- Multidimensional data – what is it?
- Why visualize them and what can we understand from visualization?
- What ways can you reduce the dimension in such a way that the main data structure is preserved and what properties should be taken into account when designing?
At the Innopolis ML Meetup, we discussed the answers to questions together with Elizaveta Batanina ML Engineer at Provectus. Before starting work, she studied Data Science, completed courses in Machine Learning, Deep Learning and Computer Vision.
So let’s start simple: What is Data?
In machine learning, data is represented as arrays of numbers, for example: pixels in images. It is convenient to represent this data not as arrays of numbers, but as vectors in a multidimensional space. Then, a dataset is a cloud of points in a high-dimensional space. But, unfortunately, in 99.99% of machine learning problems, our dimension is much larger than 3. Usually, it is several hundred. Of course, it will be very difficult for a person to imagine a space of 512 in size. Therefore, of course, I would like to reduce this dimension. But, before we do that, let’s figure out why you need to visualize data at all?
Visualization is part of the exploration of training data. This way we can figure out which classes we have best separated. For example, if some samples are poorly marked, incorrectly marked, or it is better to remove them from the training.
It is useful to visualize not only training data, but also production data. Suppose, if our production data shifts a little, data drift occurs, then the boundaries of our model, which separate the classes, will no longer be correct and we will receive completely different predictions. This is relevant for seasonal data.
The next aspect for which you need to visualize data is to find outliers. For example, if something went wrong in the backend, and you don’t get customer reviews into the review classification model, but words from sales receipts for a completely different model. It seems that these are also words, but the domain is already different, and some statistical metrics may not reveal the difference.
With the motivation sorted out, now the question arises: how to reduce the dimension from several hundred to 2D or 3D, so that the main structure of our data is preserved?

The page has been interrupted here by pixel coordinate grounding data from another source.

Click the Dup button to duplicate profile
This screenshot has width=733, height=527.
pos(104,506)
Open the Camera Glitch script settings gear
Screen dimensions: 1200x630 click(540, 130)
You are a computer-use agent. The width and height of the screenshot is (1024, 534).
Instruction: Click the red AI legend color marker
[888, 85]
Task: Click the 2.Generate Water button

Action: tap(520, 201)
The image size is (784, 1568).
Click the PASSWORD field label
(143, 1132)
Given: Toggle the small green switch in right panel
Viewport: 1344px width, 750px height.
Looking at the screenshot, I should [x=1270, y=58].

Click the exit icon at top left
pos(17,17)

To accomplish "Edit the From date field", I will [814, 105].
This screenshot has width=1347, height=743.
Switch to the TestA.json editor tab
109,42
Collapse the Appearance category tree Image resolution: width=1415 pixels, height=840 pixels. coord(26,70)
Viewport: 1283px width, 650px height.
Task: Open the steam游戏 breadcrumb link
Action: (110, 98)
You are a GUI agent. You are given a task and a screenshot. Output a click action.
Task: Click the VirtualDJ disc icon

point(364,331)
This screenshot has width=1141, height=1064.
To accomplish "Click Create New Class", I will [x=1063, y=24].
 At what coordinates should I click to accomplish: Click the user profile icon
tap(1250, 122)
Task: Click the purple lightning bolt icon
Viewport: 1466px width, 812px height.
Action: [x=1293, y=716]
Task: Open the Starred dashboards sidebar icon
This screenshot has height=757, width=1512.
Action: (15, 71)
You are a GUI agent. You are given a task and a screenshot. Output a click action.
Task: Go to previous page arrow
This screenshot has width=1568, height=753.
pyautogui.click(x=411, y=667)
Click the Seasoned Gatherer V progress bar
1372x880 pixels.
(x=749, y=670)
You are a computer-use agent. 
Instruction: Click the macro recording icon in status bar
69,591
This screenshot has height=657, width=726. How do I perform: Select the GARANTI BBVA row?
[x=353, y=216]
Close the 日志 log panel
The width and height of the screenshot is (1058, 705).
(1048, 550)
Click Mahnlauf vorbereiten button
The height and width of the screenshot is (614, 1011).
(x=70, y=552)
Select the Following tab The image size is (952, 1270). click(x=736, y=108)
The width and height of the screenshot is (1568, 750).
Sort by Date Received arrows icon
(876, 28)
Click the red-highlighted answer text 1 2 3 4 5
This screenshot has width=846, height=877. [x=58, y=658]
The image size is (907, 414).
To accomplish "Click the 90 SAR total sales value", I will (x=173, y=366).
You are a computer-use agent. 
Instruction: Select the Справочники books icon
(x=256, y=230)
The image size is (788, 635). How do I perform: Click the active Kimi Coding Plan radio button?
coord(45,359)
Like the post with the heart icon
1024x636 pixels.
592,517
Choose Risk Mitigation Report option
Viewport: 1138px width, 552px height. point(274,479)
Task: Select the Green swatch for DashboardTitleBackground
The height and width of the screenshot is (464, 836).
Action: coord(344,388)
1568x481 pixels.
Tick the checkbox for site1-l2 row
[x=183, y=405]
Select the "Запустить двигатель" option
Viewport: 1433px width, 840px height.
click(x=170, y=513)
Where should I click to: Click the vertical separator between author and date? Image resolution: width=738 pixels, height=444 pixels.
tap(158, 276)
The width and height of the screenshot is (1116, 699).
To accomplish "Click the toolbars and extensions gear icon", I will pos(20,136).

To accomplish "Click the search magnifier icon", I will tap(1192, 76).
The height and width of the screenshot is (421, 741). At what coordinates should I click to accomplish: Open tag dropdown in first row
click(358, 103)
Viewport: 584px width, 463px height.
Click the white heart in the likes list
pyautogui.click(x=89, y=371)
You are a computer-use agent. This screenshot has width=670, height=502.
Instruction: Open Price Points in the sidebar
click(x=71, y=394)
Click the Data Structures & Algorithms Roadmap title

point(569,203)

Of course, the answer to this question already exists, there are many algorithms, including linear ones. However, for data of very large dimensions, linear algorithms do not work, since it is very difficult to interpret different dimensions. Therefore, nonlinear dimensionality reduction algorithms or algorithms for Manifold Learning are used. These include MDC, t-SNE, LargeVis, UMAP, TRIMAP and others.
In this variety of algorithms, their hyper parameters, it is clear that the projection of data on a lower dimension will be completely different and it will tell us a completely different story. A good example: projecting our land onto a plane. The map that we all know from our geography lessons in school is very distorted at the edges, and in reality, Russia is not as big as our teachers told us.
How can you avoid this? The answer is simple – you need to introduce some kind of metric that will show how correct our projection of the data in the lesser plane is. And based on this metric, we will be able to pick up the hyper-parameters that we need.
Projection quality metrics
Before choosing a metric, you need to understand what properties and projection factors we need.
We would like our visualization or projection to display the global structure as clearly as possible. To assess the global structure, a metric such as the Global Score was invented.
The authors argue that it is possible to take the methods of the main components of the PCA as an ideal method to preserve the global structure, since the PCA does not use anything other than the global structure.
If we take PCA as a benchmark, then we can compare all other algorithms with it. How do we do it? Let’s just take and calculate the error of restoring from a lower dimension to a higher dimension for our data. And let’s calculate the same error for the data that we have already downgraded with the principal component method. Based on this, we will calculate the Global Score, where the maximum will be for the data of reduced dimension by the method of principal components, and all other methods will have a little less.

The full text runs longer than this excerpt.